I have an interesting idea to speed up the cube. I'm trying it and I'm not quite done with the job. Take apart the whole cube. sand the core and bottom of center pieces to make it even. Blow off dust. wait a few hours. apply lube to the surface of core and part of the center piece that touches the core. That seems to allow the cube to turn better with the same tension.

you should probably clean that spot everyy time you clean. There was a lot of dust there after only a week.


----------



## Crzyazn (Mar 30, 2008)

I was under the impression that unless you have a very fine grain sander, sanding will only make turning rougher :confused:

And liquid wrench is "SAFE" for plastics....but doesn't do a very good job lubricating apparently

EDIT: Picked up some Jig-a-loo....stuff works like a dream with only 5min of drying (yaya im impatient)


----------



## pcwiz (Mar 30, 2008)

Crzyazn said:


> I was under the impression that unless you have a very fine grain sander, sanding will only make turning rougher :confused:



There is a way for people to sand their cubes without using a fine grain sander and it still gets smoother. Well this is how I do it and how some people on YouTube do it.

I file each individual piece 
Then I rubbed each piece with steel wool (It makes your pieces SUPER smooth)

It really works and I added some other stuff from Pestvic's video on YouTube, lubricated it with silicone (each individual piece), and now I can cut corners better and can spin the cube around with my finger!

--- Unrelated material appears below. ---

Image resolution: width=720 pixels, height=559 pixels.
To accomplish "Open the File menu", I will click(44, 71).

Ok technically that's not sanding the cube but it works


----------



## McWizzle94 (Mar 31, 2008)

fanwuq said:


> Do you use liquid wrench silicone lubricant? I got it and has the same problem. It sucks. I tried someone else's lube at at princeton and it is amazing. I almost never lube my cube, I should probably go buy a better lube. Pure silicone, not that mixture of crap. After a week after princeton, it still is fine, so it feels like it should last a month or so.

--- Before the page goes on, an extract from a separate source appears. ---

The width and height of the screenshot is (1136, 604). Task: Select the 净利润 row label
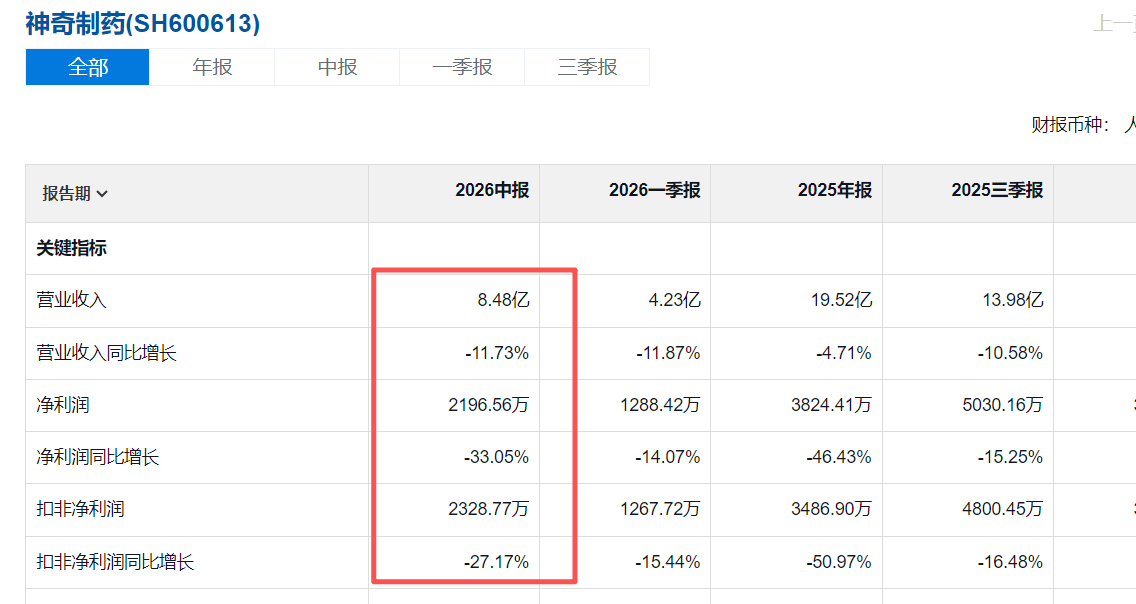63,405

I used to use liquid wrench. It sucked. Just yesterday I got some CRC Heavy Duty Silicone Spray. It is amazing! And I don't even need that much for it to be that smooth! CRC rocks!


----------



## tpsolver (Apr 22, 2008)

I decided to re lube my cube. I'm using sillicone based lube I got from halfords (I'm in the UK), and it's taking insanely long to dry. I sprayed my cubies a few days ago and they're still not dry. I'm waiting till when they dry to put it back together. My friend lubed his cube and he said it took 10 minutes to dry. What's wrong? and what should I do?


----------



## pcwiz (Apr 22, 2008)

How much did you spray? You should only spray a little, and the inside of the cube should only look like it is wet. If you see white stuff all over the place (that's silicone), you've put on too much, and it will take a long time to dry.


----------



## *LukeMayn* (Apr 22, 2008)

I lube like once every 3 weeks. FYI CRC silicon is the best, drys quick and easy, makes a cube slide like magic.


----------



## tpsolver (Apr 23, 2008)

Maybe I sprayed on too much, I'm getting impatient so I think I'll wipe off the excess.


----------



## Harris Chan (Apr 23, 2008)

Once again, I wish I could get my hands on those CRC. Jig A Loo melts the plastic, and sometimes turn into a glue even.


----------



## masterofthebass (Apr 24, 2008)

CRC isn't great either. It has acetone, and makes everything looser. I really liked Rowe's "Snap" lube, but I can't seem to even find it online! Michael Gottlieb also said to try food grade silicone lube, as it won't react with plastic at all.


----------



## Harris Chan (Apr 25, 2008)

Yah, it seems Nakajima uses the "KURE" CRC silicon food spray.


----------



## info (Apr 25, 2008)

*Jig-A-Loo Damaging What Kind of Cubes?*



Harris Chan said:


> Once again, I wish I could get my hands on those CRC. Jig A Loo melts the plastic, and sometimes turn into a glue even.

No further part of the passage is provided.